Alan Cowen, quien dirige Hume AI, y varios de sus ingenieros más destacados se unen a la división DeepMind de Google. Este movimiento se produce como parte de un acuerdo de licencia entre ambas empresas. En el sector tecnológico, este tipo de acuerdos a menudo se interpretan como una forma de adquirir control sobre una empresa o su tecnología sin realizar una compra formal. La operación permite a Google integrar experiencia especializada en inteligencia artificial emocional, un área donde Hume AI ha desarrollado su trabajo.


El acuerdo modela una nueva estrategia corporativa

Estos contratos, que algunos analistas denominan adquisiciones encubiertas, permiten a las grandes tecnológicas absorber equipos de talento y propiedad intelectual de forma ágil. De este modo, evitan los largos procesos regulatorios y las altas sumas de dinero que suelen acompañar a una fusión o adquisición total. La estrategia se centra en captar el conocimiento específico y la capacidad de innovar que poseen startups como Hume AI, integrando directamente a sus fundadores y equipos técnicos en su estructura.

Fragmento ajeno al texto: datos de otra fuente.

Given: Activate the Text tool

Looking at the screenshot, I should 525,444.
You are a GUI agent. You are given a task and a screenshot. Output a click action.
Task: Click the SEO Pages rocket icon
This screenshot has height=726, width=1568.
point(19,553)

El impacto se siente en el ecosistema de IA

La industria observa cómo se consolida el talento en unas pocas compañías líderes. Cuando figuras clave y sus equipos dejan una startup para unirse a un gigante, el proyecto original puede quedar debilitado o cambiar su rumbo por completo. Esto genera debates sobre la concentración de innovación y si frena la competencia. Para los ingenieros, representa una oportunidad de acceder a recursos a gran escala, pero también consolida el poder de actores ya establecidos.

Así que, si tu startup promete, prepárate para que te licencien el cerebro... literalmente.